Mortgage obligations. Until recently, it seemed that many people who bought their homes lived in them for most of their lives. Today, Americans are increasingly mobile. Changing employment opportunities, along with dual incomes, have altered the dynamics of family finances. In many cases, a growing family may now be able to afford to pay a mortgage on a lot more “house” than at any time in the past. Does this trend minimize the reality of inflation and the rising costs of homeownership? Not at all. The fact is, escalating real estate prices have translated into larger mortgage loans. Therefore, if you have recently purchased a home, you may need to consider increasing your life insurance to help cover your new mortgage.
College education costs. If you are planning on sending your children to college, you are probably concerned about the escalating costs of higher education. And, rightfully so! For the 2003-04 academic year, tuition and fees were up 6% from last year at private four-year colleges, and increased 14.1% at public four-year colleges (The College Board, 2003). To be prepared, factor inflation into your college savings strategies. Make sure you have adequate life insurance to help provide financial protection in the event of an untimely death, and consider increasing your coverage so that it best reflects the future cost of education.

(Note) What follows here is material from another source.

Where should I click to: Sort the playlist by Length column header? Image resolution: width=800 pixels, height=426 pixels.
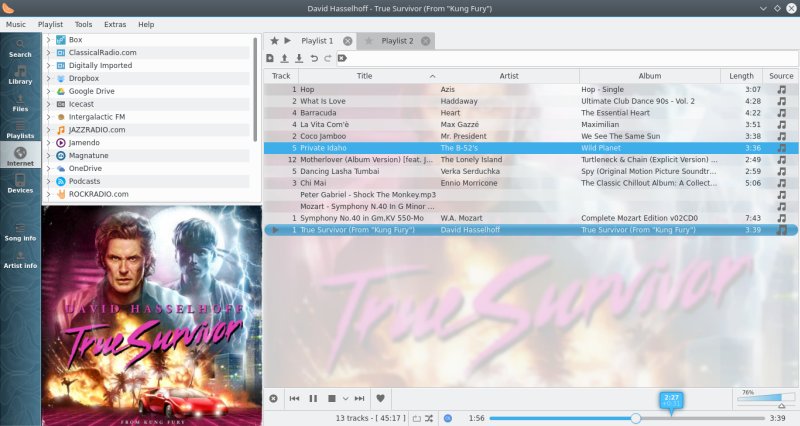point(741,76)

Daily expenses. Shopping at the grocery store. . .pizza on Friday nights. . .taking your children to the movies. . .filling up your gas tank. . .purchasing a new car. Over the course of time, the costs associated with these necessities and “treats” of everyday life are affected by inflation. As a result, your family’s future lifestyle could be affected too. By basing your life insurance needs on your current income and today’s cost of goods and services, you are potentially shortchanging your family’s future. Be sure to account for increases in the cost of living as you insure your family’s current and future financial security.
Determining your current life insurance needs is one thing. But, figuring out how much coverage you’ll need in the future requires you to pay careful attention to inflation and how it can affect your lifestyle. Regular reviews of your insurance coverage can help you keep pace with inflation and your changing needs. Make the necessary updates before you need them.